Consigne:
Recopie mot pour mot le passage ci-dessous sur le conte des Mille et une Nuits, en commençant par « Une autre leçon, une » et en allant jusqu'à « de certains sourires. ».

Texte de la page:
────────
Une autre leçon, une leçon à l’usage des peuples qui pratiquent la politique des mains tendues et des bras ouverts, nous vient d’un conte des Mille et une Nuits. Le pécheur trop curieux débouche la bouteille d’où sort un géant haut de cent coudées, un autre Polyphème, prêt à dévorer l’imprudent. Celui-ci d’abord a grand’peur, mais il se ressaisit et cherche à faire rentrer le démon dans sa prison par des paroles adroites : « Es-tu réellement sorti d’une si mince fiole ? » Et l’autre l’affirmant, le pécheur dit qu’il ne le croira pas s’il ne le voit pas ; et quand le géant a exécuté ce merveilleux tour, le pécheur s’empresse de refermer hermétiquement la bouteille avec un bon bouchon. » Nations et pécheurs ne sauraient trop se méfier de certains récipiens et de certains sourires.
────────
Lignes du jeu de données
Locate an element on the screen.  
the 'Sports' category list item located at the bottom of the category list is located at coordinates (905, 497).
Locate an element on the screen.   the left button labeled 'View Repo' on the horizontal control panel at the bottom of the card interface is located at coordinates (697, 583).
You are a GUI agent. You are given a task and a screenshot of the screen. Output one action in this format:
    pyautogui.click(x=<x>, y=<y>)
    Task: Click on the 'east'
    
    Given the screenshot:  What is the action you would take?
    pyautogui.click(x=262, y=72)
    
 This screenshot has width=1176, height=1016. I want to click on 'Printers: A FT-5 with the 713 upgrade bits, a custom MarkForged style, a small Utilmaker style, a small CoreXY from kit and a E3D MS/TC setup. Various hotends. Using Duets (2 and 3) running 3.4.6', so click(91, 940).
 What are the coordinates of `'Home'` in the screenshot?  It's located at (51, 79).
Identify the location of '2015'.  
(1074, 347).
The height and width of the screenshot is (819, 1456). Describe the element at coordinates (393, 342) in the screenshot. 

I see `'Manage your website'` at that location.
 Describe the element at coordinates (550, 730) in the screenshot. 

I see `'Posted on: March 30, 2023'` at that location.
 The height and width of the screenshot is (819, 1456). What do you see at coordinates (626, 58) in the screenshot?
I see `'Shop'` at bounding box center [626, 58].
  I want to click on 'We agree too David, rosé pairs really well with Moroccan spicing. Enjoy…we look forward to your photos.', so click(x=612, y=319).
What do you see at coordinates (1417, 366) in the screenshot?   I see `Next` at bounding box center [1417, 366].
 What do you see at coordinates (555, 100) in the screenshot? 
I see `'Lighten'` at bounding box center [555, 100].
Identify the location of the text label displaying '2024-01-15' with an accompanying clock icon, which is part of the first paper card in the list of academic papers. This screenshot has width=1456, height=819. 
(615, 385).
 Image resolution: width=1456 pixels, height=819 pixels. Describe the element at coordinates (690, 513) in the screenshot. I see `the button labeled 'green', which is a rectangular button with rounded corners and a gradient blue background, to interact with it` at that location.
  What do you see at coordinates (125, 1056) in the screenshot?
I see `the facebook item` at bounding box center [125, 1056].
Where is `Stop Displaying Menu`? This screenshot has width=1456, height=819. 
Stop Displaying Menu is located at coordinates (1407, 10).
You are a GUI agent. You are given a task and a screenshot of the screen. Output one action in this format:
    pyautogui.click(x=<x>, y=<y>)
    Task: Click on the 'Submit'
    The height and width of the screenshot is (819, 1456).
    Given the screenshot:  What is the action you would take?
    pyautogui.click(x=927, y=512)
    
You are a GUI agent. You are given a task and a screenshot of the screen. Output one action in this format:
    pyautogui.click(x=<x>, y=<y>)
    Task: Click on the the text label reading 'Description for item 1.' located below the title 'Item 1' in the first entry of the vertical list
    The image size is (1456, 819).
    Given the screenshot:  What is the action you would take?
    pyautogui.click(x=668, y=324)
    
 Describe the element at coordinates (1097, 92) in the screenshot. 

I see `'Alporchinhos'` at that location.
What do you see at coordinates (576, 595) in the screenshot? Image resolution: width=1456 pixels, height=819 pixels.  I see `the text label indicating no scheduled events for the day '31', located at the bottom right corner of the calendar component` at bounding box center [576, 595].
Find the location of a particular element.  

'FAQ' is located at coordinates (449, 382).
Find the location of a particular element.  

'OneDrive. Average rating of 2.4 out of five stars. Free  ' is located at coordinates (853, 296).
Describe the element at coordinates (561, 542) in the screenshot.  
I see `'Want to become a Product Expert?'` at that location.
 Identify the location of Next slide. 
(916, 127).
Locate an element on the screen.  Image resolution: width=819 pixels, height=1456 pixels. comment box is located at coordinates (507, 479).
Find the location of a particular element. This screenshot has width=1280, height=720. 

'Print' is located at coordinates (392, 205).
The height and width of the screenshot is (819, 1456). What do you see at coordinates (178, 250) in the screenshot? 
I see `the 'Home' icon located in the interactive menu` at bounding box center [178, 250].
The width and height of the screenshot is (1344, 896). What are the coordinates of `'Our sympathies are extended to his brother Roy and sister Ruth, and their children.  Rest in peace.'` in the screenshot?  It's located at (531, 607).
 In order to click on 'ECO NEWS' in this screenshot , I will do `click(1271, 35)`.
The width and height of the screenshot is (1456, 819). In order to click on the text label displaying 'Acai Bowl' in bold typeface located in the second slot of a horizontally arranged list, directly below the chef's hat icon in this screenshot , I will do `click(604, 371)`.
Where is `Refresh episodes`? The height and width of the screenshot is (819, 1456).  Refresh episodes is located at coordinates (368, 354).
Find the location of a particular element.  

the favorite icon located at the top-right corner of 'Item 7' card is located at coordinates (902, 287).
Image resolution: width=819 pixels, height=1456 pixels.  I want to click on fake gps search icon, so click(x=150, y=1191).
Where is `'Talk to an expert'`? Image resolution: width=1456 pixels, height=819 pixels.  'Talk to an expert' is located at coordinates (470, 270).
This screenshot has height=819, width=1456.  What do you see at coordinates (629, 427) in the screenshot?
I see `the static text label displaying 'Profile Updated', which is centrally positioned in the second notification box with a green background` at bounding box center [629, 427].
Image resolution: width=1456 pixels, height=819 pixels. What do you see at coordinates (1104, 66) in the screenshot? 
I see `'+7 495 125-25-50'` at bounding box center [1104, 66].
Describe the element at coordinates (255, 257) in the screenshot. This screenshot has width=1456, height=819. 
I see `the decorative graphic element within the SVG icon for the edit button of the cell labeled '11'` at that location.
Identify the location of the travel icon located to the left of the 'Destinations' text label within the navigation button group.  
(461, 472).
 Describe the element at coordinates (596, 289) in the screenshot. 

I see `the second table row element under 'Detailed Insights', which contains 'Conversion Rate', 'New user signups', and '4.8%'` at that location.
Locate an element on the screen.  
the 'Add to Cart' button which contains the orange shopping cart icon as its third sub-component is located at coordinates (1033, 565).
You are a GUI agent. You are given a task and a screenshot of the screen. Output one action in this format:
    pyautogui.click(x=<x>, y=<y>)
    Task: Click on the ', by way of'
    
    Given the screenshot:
────────
Réponse:
Une autre leçon, une leçon à l’usage des peuples qui pratiquent la politique des mains tendues et des bras ouverts, nous vient d’un conte des Mille et une Nuits. Le pécheur trop curieux débouche la bouteille d’où sort un géant haut de cent coudées, un autre Polyphème, prêt à dévorer l’imprudent. Celui-ci d’abord a grand’peur, mais il se ressaisit et cherche à faire rentrer le démon dans sa prison par des paroles adroites : « Es-tu réellement sorti d’une si mince fiole ? » Et l’autre l’affirmant, le pécheur dit qu’il ne le croira pas s’il ne le voit pas ; et quand le géant a exécuté ce merveilleux tour, le pécheur s’empresse de refermer hermétiquement la bouteille avec un bon bouchon. » Nations et pécheurs ne sauraient trop se méfier de certains récipiens et de certains sourires.